By having the ability to measure the size of an object in a photograph, the Scaling Device helps crime scene investigators analyze information. Image left: By having the ability to measure the size of an object in a photograph, the Scaling Device helps crime scene investigators analyze information. Credit: NASA

“I think that the greatest contribution that the device’s software offers to law enforcement is it ‘un-cuffs’ the investigators hands with digital image evidence by providing fast and accurate measurements of anything in a crime scene photo, not just the intended target,” said Ballard. It can detect evidence that may not have been obvious at the crime scene. By using the software to look at the photograph, investigators can determine how big or small objects in a room actually are, and their locations.
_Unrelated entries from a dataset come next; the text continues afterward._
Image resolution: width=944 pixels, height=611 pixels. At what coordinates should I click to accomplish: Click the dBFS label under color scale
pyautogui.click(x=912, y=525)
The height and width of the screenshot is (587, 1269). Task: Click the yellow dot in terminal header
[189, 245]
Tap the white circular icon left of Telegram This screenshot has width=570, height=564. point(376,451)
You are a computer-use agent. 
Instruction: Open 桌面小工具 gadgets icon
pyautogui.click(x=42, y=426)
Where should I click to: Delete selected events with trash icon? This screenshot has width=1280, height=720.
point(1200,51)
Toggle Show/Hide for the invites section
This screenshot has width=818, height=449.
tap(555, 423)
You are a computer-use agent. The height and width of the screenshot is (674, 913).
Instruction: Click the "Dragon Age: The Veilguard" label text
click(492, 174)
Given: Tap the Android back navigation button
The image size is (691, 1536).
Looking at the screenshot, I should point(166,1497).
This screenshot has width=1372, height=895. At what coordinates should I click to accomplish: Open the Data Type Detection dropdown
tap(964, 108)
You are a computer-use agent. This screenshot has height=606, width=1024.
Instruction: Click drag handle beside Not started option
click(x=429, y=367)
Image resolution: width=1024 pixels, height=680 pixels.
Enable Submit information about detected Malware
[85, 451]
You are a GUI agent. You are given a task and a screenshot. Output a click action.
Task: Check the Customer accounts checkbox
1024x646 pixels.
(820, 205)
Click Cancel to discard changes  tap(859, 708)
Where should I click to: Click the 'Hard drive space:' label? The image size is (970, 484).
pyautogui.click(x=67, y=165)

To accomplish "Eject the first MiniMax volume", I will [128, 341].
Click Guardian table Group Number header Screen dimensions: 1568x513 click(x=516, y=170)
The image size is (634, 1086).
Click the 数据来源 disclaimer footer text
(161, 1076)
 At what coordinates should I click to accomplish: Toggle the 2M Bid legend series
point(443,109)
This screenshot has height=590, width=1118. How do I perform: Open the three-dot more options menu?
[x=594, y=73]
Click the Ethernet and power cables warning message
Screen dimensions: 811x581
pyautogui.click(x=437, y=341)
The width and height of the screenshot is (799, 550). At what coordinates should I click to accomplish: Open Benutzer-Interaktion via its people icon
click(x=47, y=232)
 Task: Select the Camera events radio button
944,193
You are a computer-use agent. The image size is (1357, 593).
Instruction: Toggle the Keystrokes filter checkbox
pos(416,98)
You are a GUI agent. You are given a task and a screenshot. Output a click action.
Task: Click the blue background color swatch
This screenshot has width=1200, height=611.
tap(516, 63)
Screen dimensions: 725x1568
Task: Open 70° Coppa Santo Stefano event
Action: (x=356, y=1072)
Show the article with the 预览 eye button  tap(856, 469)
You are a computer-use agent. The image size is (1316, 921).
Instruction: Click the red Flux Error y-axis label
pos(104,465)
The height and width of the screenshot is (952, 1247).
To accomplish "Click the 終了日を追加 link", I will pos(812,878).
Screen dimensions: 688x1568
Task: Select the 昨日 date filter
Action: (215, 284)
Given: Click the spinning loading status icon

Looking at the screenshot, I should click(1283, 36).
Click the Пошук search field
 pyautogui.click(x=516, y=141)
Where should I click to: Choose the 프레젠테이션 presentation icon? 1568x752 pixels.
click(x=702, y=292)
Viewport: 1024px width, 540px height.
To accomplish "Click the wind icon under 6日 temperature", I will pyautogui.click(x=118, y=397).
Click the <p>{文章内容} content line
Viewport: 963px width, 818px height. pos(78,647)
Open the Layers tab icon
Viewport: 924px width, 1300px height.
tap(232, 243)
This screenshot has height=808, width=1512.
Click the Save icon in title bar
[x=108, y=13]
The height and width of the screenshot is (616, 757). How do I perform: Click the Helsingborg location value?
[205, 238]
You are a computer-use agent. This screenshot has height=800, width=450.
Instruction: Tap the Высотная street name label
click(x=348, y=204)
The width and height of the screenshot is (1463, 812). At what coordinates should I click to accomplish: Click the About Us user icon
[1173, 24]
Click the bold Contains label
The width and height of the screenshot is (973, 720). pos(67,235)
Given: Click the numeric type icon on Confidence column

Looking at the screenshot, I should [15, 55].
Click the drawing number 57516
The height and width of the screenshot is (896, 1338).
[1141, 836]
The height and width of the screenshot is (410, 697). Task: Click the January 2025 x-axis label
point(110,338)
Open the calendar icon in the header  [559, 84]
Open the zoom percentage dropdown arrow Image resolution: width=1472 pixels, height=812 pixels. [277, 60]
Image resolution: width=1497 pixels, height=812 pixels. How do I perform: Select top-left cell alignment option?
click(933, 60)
Jeffrey Kohler of Anchorage, Alaska-based Arctic Slope Regional Corporation Aerospace, a company that supports NASA's Innovative Partnership Office, and his colleagues did an assessment to review the technology and how it could apply to potential commercial markets. “Forensics was at the top of the list,” said Kohler.

Detectives use the technology to fully view photos of pieces from crime scenes such as blood-spatter patterns and graffiti. They can also see the images from different angles (including diagonally, horizontally and vertically) to better analyze and understand the scenes. Law enforcement agencies have already begun to order the device.

In fact, just recently, Ballard was asked by the U.S. Federal Bureau of Investigations (FBI) to add more capabilities to the accessory’s software to allow forensics experts to zoom in and out of images to measure blood spatter details across a wall as well as specific areas. At the FBI’s request, NASA also created the images in different formats for various computers.

Armor Holdings, Inc. of Jacksonville, Fla., is a leading manufacturer of crime scene investigation accessories, including the new laser technology. Through Armor, this new instrument is not only benefiting crime scene investigations, but also photographers and surveillance personnel, and is becoming increasingly popular in crime laboratories around the world.

Today's crime investigations often rely on the device since its unique dual laser beams allow viewers to see detailed objects in images much more clearly than in traditional camera photographs. Similar technology is also useful in oil and chemical tank monitoring and aerial photography.